Again, The accuracy score of 99.99% seems to be overfitting. Can anyone please guide me why this is occurring, and how it can be overcome?

## Using Random Forest

In [None]:
from sklearn.ensemble import RandomForestClassifier
classifier = RandomForestClassifier(n_estimators = 10, criterion = 'entropy', random_state = 0)
classifier.fit(X_train,y_train)

In [None]:
df_y_pred = pd.Series(classifier.predict(X_test))
pd.concat((df_y_pred,y_test),axis = 1)

In [None]:
cm = confusion_matrix(y_test, df_y_pred)
print('Confusion Matrix:')
print(cm)

print('Accuracy Score:')
accuracy_score(y_test,df_y_pred)

98.47% accuracy score. Seems to be overfitting again. Any guidance please?

## Using Logistic Regression

In [None]:
from sklearn.linear_model import LogisticRegression
classifier = LogisticRegression(solver = 'saga',warm_start = True, l1_ratio=0.3, penalty = 'elasticnet',C=1,random_state = 0,max_iter = 500)
classifier.fit(X_train,y_train)

In [None]:
df_y_pred = pd.Series(classifier.predict(X_test))
pd.concat((df_y_pred,y_test), axis = 1)

In [None]:
cm = confusion_matrix(y_test,df_y_pred)
print('Confusion Matrix:')
print(cm)

print('Accuracy Score:')
accuracy_score(y_test,df_y_pred)

Accuracy score of 34.8% seems very low.
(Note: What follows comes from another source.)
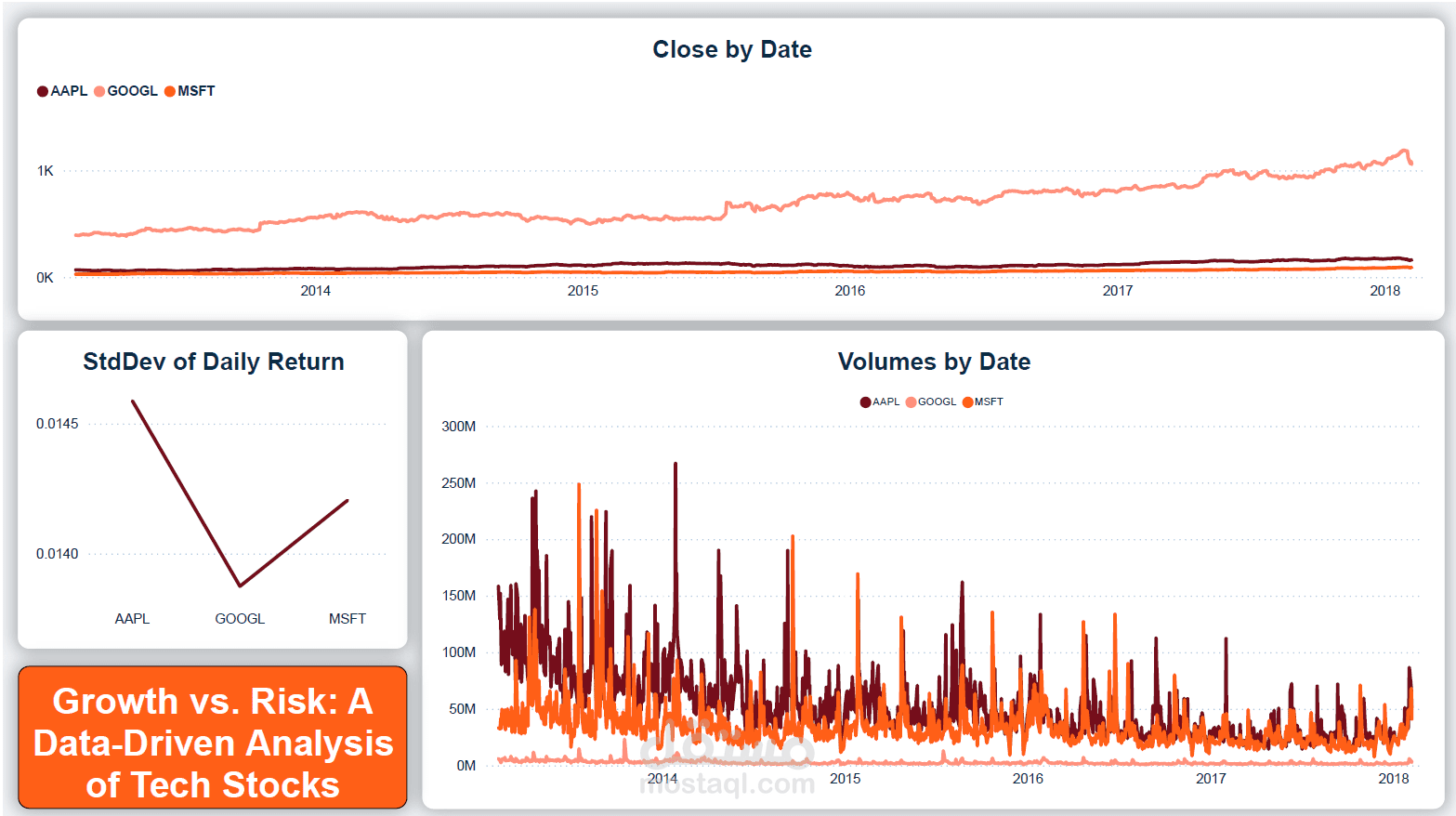Screen dimensions: 1456x816
Task: Click the orange MSFT legend dot
Action: tap(169, 90)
In the Confusion matrix, there seems to be a pattern where most items are incorrectly predicted as Class_6 and Class_8. Can anyone please guide me what inference can be drawn from this? and how we can get a better prediction using Logistic Regression ?

## Using Naive Bayes

In [None]:
from sklearn.naive_bayes import GaussianNB
classifier = GaussianNB()
classifier.fit(X_train,y_train)

In [None]:
df_y_pred = pd.Series(classifier.predict(X_test))
pd.concat((df_y_pred,y_test), axis=1)

In [None]:
cm = confusion_matrix(y_test,df_y_pred)
print('Confusion Matrix:')
print(cm)

print('Accuracy Score:')
accuracy_score(y_test,df_y_pred)

Accuracy score of 81% seems to be a decent fit. Can anyone confirm ?
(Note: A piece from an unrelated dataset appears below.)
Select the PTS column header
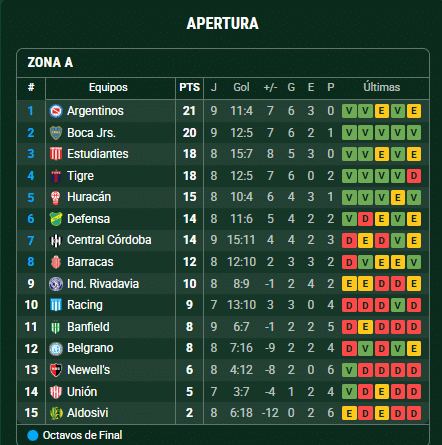The image size is (442, 445). (189, 87)
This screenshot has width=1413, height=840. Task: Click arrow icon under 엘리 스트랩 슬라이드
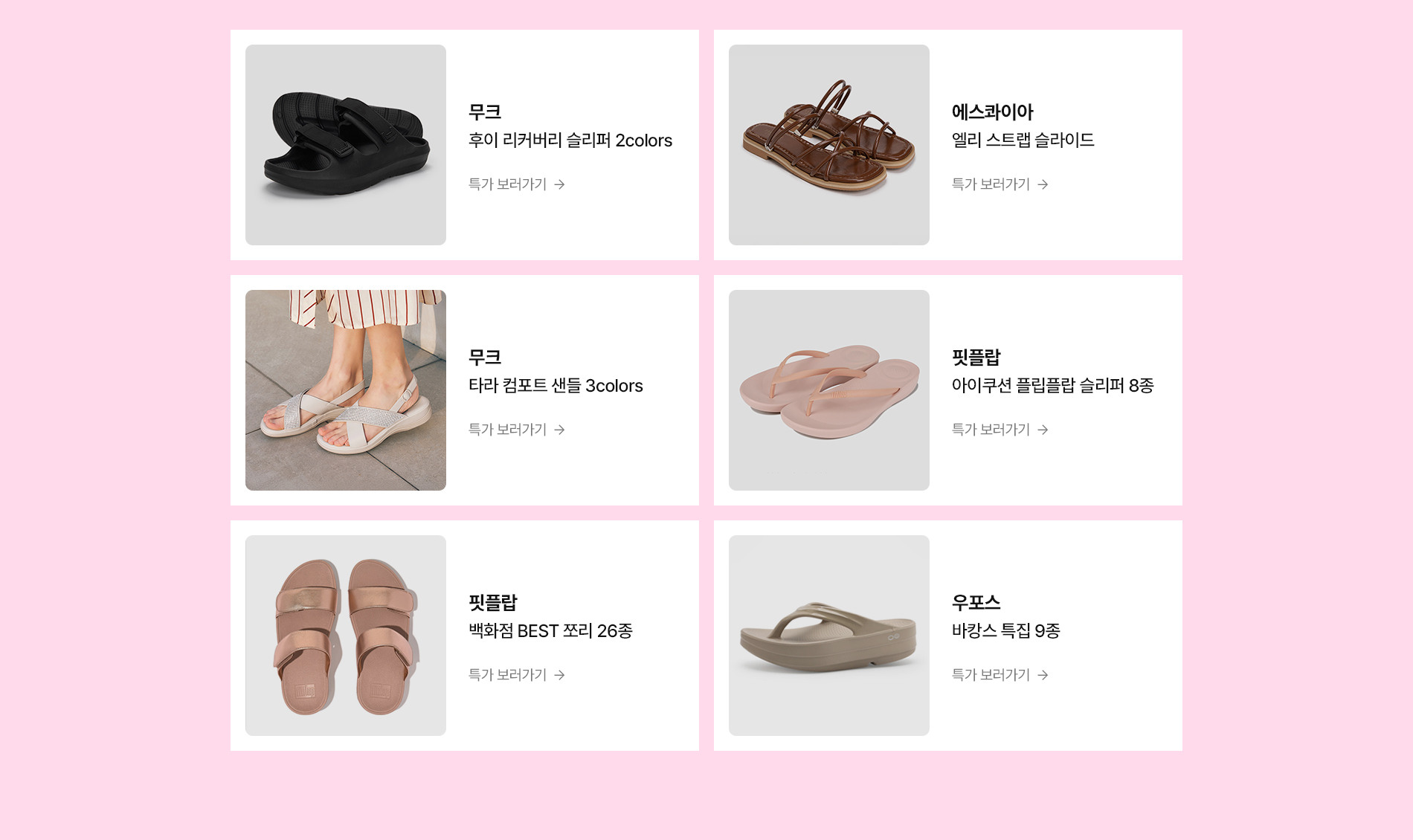point(1043,184)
## Using Support Vector Machines

In [None]:
from sklearn.svm import SVC
classifier = SVC(kernel = 'rbf', probability = True, random_state = 0)
classifier.fit(X_train,y_train)

In [None]:
df_y_pred = pd.Series(classifier.predict(X_test))
pd.concat((df_y_pred,y_test),axis = 1)

In [None]:
cm = confusion_matrix(y_test,df_y_pred)
print('Confusion Matrix:')
print(cm)

print('Accuracy Score:')
accuracy_score(y_test,df_y_pred)

99.82% accuracy score seems to be overfitting. Can anyone please guide me how this can be improved?